I had a check up today with my cardiologist.
No, I have never had a heart attack. Or a stroke. And my heart is healthy and happy residing in my chest.
Four years ago my family physician became concerned about a slight elevation in my blood pressure and an audible 'extra beat' in my heart. Because of a family history (my dad and his dad before him) of heart disease she sent me to a heart specialist for a check up.

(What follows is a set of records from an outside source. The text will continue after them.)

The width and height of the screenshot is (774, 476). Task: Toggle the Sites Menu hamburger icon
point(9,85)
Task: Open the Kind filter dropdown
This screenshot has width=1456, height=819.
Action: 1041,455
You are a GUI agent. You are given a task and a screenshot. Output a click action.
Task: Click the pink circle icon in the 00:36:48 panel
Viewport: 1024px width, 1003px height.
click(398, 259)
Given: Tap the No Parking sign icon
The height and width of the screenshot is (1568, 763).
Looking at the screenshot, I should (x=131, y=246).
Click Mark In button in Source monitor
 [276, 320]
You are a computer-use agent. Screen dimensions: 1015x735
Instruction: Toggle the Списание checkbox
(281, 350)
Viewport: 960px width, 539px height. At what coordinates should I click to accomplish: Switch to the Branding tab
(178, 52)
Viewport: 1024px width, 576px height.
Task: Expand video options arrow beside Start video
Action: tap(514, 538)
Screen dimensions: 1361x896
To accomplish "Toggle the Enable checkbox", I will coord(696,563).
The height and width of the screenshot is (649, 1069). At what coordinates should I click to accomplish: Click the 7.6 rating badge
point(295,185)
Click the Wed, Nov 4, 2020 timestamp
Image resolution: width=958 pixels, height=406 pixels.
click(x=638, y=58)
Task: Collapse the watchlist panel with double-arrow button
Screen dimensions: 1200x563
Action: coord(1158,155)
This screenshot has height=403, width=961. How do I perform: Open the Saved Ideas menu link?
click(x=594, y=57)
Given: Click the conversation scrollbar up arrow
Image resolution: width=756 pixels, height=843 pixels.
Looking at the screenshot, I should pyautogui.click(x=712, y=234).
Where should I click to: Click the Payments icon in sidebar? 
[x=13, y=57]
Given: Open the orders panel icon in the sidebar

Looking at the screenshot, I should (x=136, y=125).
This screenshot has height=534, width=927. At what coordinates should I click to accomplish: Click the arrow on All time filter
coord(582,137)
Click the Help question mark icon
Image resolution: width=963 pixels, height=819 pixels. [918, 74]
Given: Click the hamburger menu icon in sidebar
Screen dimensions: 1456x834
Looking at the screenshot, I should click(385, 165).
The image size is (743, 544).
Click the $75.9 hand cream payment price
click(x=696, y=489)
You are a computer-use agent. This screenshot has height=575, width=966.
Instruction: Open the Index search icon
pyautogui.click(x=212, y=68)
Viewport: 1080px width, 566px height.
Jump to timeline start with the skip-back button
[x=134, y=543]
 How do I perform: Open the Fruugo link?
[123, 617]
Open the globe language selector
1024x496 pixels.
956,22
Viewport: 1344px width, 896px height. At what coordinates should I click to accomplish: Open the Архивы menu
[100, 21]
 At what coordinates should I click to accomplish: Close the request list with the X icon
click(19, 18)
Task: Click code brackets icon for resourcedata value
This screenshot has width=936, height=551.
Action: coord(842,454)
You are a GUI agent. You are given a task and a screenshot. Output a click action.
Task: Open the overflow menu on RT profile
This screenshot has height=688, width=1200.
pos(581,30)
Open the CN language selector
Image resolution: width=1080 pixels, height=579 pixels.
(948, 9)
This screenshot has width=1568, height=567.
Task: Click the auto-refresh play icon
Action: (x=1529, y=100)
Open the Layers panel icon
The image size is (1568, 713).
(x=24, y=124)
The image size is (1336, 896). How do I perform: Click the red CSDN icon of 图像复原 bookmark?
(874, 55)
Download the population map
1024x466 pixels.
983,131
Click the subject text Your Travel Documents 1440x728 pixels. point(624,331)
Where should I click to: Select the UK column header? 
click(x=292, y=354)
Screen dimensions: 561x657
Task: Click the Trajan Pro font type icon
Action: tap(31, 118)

Dr. F, my cardiologist, is a very thorough doctor. He ordered a stress test and echo and blood tests and ultrasound of my heart. He poked and probed and asked many, many questions. He had me meet with his in house dietitian and also enrolled me in a long term study of people who:
1. have a family history of heart disease
2. do not currently have heart disease
3. are genetically predisposed for heart disease (yes, there is a blood test that can determine your genetic predisposition to heart disease and stroke)
The purpose of the group study is to determine if early intervention through diet and exercise and screening can prevent heart disease and/or stroke.
I had a stress / echogram this morning as part of my yearly exam and am happy to report that after four years, I am STILL healthy and showing no signs of heart problems. In fact, my heart is HEALTHIER today than it appeared to be on the echo four years ago. My blood pressure is excellent - in fact, just a tad low which we will discuss during my next visit.
I believe, truly believe, that adapting a local, seasonal, organic (where possible) diet rich in fruit, vegetables, nuts, seeds, omega rich fish and grass-fed, free range animal products has contributed to a clean bill of health.
What do you think? What do you do to contribute to your overall wellness on a daily basis?
Pan Fried Brook Trout: (2 servings)
Sustainable, economical and locally caught rainbow brook trout, what could be better?
2 fresh trout fillets
1/4 cup flour
1/4 cup corn meal
2 tablespoons fresh dill, chopped
salt and pepper
1 tablespoon olive oil
1 tablespoon butter
olive oil spray (or other spray type oil)*
1 lemon, quartered
Rinse and pat dry your trout fillets. Lay fillets out on your work surface, skin side down. Run your finger down each side of the fillets feeling for any bones. Using a needle nose pliers (I keep one in my kitchen drawer just for fish) pull out any bones you may feel.
Mix flour, cornmeal, dill and a sprinkle of salt and pepper in a shallow pan. Spray MEAT side of fish (not skin side) with olive oil. Lay meat side down in flour/cornmeal mixture, pressing down to adhere flour to meat.
This is what your fillets will look like once you have them coated (meat side only)
Heat butter and olive oil in a pan, preferably cast iron until very hot, add trout coating side down and cook over medium high heat for about 4 to 5 minutes or until fish releases easily and coating is crisp.
Turn and continue to cook for another 3 to 4 minutes. Serve meat side up with lots of fresh lemon wedges. The tender fish meat will pull right off the skin.
A Cook's Notes: I served the trout fillets with a simple salad of ripe tomatoes, basil, olives and fresh mozzarella cheese with a splash of balsamic vinegar.
*I bought a sprayer (called a Misto) and fill it with whatever type of oil I want to use. A few pumps and voila! no more store bought cans of spray oil. Economical, reusable and able to use a variety of oils.